#### Excerpt

Improved conditions for insurance buyers seen in the first half of this year are likely to continue, Marsh says in an Australian market update. 

Across all general insurance classes, improving loss ratios and higher investment returns have lifted insurers’ financial positions, driving aggressive growth targets and more intense competition from existing participants and new entrants.

“Barring catastrophic losses from the North American hurricane season or other unforeseen events, continued improvement in the purchasing environment is likely to persist in the Australian insurance market,” Pacific head of global placement Scott Eccleston said.

Despite the trend, renewal results vary and some lines such as health and benefits classes are experiencing upward pressure.

Premium rate changes in the first half included drops of 5%-15% for property, 2%-5% for liability, 10%-20% for directors’ and officers’, and 0%-15% for professional indemnity.

Cyber eased 5%-15%, construction 5%-15% and crime 0%-10%, while medical malpractice has ranged from 10% falls to 10% increases. Marsh’s workers’ compensation portfolio has recorded 2% drops to 2% rises. 

In property, a benign period for local natural catastrophes contributed to a decrease in claims activity, and attritional losses have reduced due to increased retentions and improved risk management. 

In liability, insurers remain disciplined on capacity for high-hazard industries or risks with significant exposure, such as bushfire, rail, mining, agricultural chemicals, pharmaceutical and sports, faith and community. 

“In the small to medium and mid-sized businesses space, it has been positive to see some market appetite return for risks with high claims frequency, which had been extremely limited over the past 12-24 months,” the report says.

Professional indemnity premium reductions have become more prevalent in industries with complex or high-risk profiles, while professions using artificial intelligence to provide services have been under heightened underwriting scrutiny.  

There is a focus on the type of AI tools used, and risk management controls and output verification processes to address any biased, false or other misinformation generated.  

Competitive conditions are expected to continue, with rate stabilisation likely to start taking effect in 12 to 18 months, Marsh says.

In cyber, despite favourable market conditions, the claims landscape remains under scrutiny, and there is an underwriting focus on company due diligence around the cybersecurity of third-party suppliers.

########

Task A: According to the insurance market update, by how much did premium rates for directors' and officers' cover drop in the first half?
Task B: Do these statements agree with the insurance market update? (i) Property premium rates fell 5%-15% in the first half. (ii) Health and benefits classes are under downward pressure. (iii) Rate stabilisation is expected to begin within six months.
Task C: Repeat the part of the insurance market update that opens with the words containing "Professional indemnity premium" and closes with "other misinformation generated.", switching "artificial intelligence" to "machine learning".

#### Exercise data

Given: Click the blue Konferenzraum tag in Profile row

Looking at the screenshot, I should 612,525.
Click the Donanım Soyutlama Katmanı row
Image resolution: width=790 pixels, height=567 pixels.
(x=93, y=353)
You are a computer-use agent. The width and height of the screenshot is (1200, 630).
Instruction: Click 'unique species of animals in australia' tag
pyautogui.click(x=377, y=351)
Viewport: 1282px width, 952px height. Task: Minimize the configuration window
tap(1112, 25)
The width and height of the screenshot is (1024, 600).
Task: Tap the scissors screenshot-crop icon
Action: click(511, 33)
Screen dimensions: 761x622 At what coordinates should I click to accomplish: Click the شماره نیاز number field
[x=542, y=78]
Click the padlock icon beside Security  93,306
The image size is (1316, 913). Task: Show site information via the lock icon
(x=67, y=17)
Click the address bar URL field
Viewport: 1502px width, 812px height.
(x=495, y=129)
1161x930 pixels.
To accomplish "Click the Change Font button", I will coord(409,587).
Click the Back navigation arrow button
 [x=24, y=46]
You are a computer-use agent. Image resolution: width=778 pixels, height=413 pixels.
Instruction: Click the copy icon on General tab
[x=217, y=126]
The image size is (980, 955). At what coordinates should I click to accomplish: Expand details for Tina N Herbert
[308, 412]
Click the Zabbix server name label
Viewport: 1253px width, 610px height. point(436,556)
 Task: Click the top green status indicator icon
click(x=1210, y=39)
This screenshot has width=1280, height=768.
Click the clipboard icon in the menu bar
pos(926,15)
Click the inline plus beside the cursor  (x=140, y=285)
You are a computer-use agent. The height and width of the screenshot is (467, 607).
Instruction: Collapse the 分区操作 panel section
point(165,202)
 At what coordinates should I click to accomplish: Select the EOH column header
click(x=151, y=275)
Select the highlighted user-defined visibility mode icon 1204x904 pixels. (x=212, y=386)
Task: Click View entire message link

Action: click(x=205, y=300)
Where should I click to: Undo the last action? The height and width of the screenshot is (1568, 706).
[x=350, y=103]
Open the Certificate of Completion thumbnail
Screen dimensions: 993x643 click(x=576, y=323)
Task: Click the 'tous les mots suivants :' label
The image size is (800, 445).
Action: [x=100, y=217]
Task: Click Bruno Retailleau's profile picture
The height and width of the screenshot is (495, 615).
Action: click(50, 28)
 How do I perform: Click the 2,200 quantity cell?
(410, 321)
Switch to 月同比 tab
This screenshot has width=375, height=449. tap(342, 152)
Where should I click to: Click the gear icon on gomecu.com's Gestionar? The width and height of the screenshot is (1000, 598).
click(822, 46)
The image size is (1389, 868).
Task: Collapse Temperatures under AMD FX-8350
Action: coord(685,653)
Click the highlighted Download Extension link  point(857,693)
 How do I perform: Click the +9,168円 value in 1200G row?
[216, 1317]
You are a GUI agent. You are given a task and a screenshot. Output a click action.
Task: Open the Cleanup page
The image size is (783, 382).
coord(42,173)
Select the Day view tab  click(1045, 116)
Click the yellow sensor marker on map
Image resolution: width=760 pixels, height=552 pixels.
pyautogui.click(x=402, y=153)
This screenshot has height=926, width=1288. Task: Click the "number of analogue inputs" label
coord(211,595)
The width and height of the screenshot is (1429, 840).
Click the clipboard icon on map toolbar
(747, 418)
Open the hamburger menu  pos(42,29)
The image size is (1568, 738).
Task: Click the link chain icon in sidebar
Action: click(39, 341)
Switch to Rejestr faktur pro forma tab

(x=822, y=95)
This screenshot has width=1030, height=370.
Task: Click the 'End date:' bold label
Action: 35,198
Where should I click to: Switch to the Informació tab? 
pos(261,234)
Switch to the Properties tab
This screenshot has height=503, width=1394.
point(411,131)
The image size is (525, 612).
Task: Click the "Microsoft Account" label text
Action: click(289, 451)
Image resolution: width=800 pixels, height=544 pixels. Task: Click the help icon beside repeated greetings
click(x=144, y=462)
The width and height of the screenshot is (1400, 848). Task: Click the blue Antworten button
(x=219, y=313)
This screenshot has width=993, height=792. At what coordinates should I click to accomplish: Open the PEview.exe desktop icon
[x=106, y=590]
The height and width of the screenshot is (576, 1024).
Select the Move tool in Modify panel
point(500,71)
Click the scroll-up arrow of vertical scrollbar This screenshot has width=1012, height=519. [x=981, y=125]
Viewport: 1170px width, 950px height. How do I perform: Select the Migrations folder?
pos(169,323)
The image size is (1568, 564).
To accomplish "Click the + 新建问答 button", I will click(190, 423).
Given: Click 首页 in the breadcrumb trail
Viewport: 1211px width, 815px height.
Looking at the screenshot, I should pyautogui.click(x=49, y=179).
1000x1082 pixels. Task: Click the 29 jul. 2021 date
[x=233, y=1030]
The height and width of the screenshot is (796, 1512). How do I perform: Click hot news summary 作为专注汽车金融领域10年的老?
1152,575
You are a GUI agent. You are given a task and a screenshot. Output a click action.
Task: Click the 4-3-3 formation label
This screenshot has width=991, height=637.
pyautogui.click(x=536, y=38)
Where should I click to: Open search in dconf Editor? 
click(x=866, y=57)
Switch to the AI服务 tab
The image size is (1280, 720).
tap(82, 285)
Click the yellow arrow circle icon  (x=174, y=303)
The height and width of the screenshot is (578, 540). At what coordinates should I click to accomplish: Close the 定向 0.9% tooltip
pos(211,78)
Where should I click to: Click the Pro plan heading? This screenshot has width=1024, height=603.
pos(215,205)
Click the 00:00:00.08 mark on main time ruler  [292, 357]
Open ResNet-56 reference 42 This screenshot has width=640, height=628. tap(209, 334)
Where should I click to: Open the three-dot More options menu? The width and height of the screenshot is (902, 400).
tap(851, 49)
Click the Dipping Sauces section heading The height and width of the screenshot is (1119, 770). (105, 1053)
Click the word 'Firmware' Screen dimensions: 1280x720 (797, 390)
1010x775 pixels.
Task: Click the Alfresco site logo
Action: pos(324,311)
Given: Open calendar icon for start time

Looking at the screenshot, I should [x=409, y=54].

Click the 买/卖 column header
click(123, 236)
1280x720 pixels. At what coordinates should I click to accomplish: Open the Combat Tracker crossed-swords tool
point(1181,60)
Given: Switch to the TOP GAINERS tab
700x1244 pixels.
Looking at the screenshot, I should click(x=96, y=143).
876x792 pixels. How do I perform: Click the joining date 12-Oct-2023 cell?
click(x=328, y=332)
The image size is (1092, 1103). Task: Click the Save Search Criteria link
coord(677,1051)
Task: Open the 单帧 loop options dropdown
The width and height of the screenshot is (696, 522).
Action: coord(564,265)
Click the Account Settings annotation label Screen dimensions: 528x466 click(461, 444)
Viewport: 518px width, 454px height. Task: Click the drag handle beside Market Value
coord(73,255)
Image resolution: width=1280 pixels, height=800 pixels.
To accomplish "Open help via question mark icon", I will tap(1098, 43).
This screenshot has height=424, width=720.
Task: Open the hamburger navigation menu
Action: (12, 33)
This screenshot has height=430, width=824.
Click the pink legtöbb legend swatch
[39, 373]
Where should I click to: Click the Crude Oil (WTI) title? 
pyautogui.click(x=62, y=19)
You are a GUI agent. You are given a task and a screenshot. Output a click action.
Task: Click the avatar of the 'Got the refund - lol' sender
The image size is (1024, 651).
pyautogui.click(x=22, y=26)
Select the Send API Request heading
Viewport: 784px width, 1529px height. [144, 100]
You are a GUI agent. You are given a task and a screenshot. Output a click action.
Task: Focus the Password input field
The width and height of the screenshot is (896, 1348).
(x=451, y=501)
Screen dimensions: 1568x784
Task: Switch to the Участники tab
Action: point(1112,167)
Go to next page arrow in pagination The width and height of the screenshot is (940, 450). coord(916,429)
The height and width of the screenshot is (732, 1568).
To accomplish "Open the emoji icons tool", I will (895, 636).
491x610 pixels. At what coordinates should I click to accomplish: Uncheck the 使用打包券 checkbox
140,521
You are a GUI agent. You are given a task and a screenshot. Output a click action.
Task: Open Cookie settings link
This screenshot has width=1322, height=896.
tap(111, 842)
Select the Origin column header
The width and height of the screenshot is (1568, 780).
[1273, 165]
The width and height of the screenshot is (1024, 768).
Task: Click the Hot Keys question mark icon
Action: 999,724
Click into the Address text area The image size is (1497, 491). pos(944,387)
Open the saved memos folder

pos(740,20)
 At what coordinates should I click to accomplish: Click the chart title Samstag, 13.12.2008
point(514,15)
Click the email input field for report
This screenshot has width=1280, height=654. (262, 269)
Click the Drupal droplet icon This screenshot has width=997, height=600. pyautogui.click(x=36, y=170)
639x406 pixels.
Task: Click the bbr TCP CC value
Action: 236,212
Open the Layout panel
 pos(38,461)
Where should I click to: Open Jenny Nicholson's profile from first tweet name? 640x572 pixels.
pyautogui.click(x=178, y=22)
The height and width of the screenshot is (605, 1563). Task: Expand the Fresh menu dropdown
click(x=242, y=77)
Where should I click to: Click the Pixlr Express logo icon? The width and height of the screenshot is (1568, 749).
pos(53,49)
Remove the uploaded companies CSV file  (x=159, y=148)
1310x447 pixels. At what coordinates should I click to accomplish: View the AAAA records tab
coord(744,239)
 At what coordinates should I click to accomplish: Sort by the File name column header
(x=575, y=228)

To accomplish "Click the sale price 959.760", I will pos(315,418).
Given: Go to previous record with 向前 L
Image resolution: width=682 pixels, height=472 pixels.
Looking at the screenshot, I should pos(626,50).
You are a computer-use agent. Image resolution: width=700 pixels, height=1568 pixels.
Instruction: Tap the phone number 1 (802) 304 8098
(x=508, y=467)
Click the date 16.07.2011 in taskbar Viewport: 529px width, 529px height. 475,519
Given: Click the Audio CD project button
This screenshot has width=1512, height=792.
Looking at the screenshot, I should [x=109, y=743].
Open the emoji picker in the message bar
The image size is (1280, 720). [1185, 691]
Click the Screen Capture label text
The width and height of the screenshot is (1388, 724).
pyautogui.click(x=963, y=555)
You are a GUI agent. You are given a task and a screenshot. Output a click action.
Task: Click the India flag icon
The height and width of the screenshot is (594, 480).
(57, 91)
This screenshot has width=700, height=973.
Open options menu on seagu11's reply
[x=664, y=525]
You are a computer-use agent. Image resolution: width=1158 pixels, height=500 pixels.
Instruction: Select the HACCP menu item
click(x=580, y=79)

########

Answer area A: 10%-20%

Answer area B:
(i) Yes: "drops of 5%-15% for property"
(ii) No: "some lines such as health and benefits classes are experiencing upward pressure"
(iii) No: "rate stabilisation likely to start taking effect in 12 to 18 months"

Answer area C:
Professional indemnity premium reductions have become more prevalent in industries with complex or high-risk profiles, while professions using machine learning to provide services have been under heightened underwriting scrutiny.  

There is a focus on the type of AI tools used, and risk management controls and output verification processes to address any biased, false or other misinformation generated.